Singer-songwriter Brandi Carlile has pulled out of the Fortune Most Powerful Woman Summit that begins today in Washington, D.C. She follows Hillary Clinton and “Surviving R. Kelly” executive producer Dream Hampton in exiting the summit over the inclusion of Kirstjen Nielsen, President Trump’s former homeland security secretary, who shared responsibility for implementing his family separation policy among migrants at the border.
Carlile was expected to address immigration issues herself at the summit, as her song “The Joke,” which was nominated for record and song of the year at the 2019 Grammys, deals with that topic.
In a series of Twitter messages Monday morning, the singer expressed profuse gratitude for the honor of being asked to appear and said she believes in dialogue with those expressing contrary viewpoints, but that appearing at the same dais as Nielsen was finally beyond the pale.
After quoting key lines from “The Joke” (“They come to kick dirt in your face / To call you weak and then displace you after carrying your baby on your back across the desert”), Carlile said, “At the end of the day I’m a mother with a ridiculous birthright and a heart for displaced people. i’m proud to have been invited to the Fortune Most Powerful Women Summit in D.C. Dropping out of such a special appearance is rarely my style. I believe in showing up and lending my voice. Joining the power.
“However,” she continued, “I don’t believe that human rights violators and merit-based abusers of displaced people should be given a platform to ‘reimagine’ history. Ever. The atrocity of family separation at our Southern border needs to go down in history as one of the United States of America’s most merciless acts.
“Respectfully, I absolutely cannot support Kirstjen Nielsen having a voice among the most powerful and inspiring women in America. Her access to power is righteously over. I forgive her. I mean no disrespect. I wish her well and hope that she comes to understand the error in her part of this shameful policy.
“I am beyond honored to have been considered,” Carlile concluded. “Thank you for understanding.”
Hampton, the “Surviving R. Kelly” executive producer, dropped out Friday, saying in a statement, “Fortune should not be giving Kirstjen Nielsen a platform to rehabilitate her image. I’ve worked all my life to tell the stories of women, girls and families. Sharing a stage with Nielsen, who separated immigrant families and put babies in cages, would have put a stamp of approval on her immoral and reprehensible actions and help legitimize the terror that Trump is inflicting on immigrants and communities of color. So I’m cancelling my attendance and encourage other speakers to do the same. … Reputation rinsing ― using visible, celebratory platforms to restore and normalize monstrous abuse ― was actually common practice for predators like R Kelly and Jeffrey Epstein.”
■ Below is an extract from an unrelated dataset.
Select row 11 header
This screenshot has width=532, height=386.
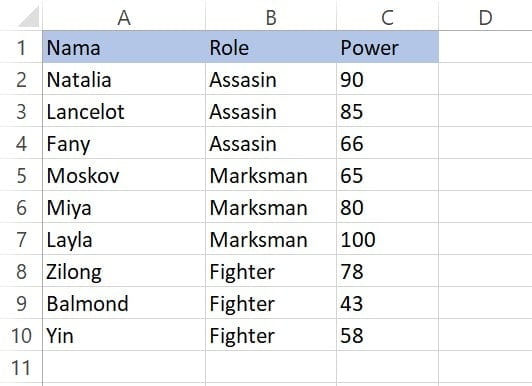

In seeming recognition of the growing groundswell to remove Nielsen from the conference, Fortune has changed the name of the panel on which she was to appear. Formerly titled “Conversation,” the Q&A with Nielsen, to be conducted by PBS Newshour’s Amna Nawaz, is now being billed as “The Hard Questions.”
Clinton had cited a scheduling conflict in her exit from the summit, though sources told reporters that learning of Nielsen’s inclusion in the proceedings was key in her decision to back out.
Actress Sara Ramirez was quick to thank Carlile on Twitter, writing, “Thank you so much for using your voice, power and platform to speak to this. I am with you.”
A number of liberal or progressive politicians and activists are still scheduled to appear, along with some major players in the entertainment business. Those still on the agenda include presidential candidate Rep. Tulsi Gabbard, Anita Hill, Eva Longoria, former U.S. national security advisor Susan Rice, and the CEOs, directors, presidents or board chairmen of such companies as Starbucks, Microsoft, Verizon Business, Deloitte and Cisco.
In response to a fan who asked why Carlile would not choose to stay on the agenda and speak truth to power, the artist responded, “I gave that a lot of thought because I would ordinarily totally agree. But I wouldn’t have had the opportunity to engage at the same time. She’s scheduled for a different panel. This was my only way to impact the situation this time.”
Well before “The Joke,” Carlile has been active in refugee causes with her Looking Out Foundation, which has worked in partnership with War Child UK.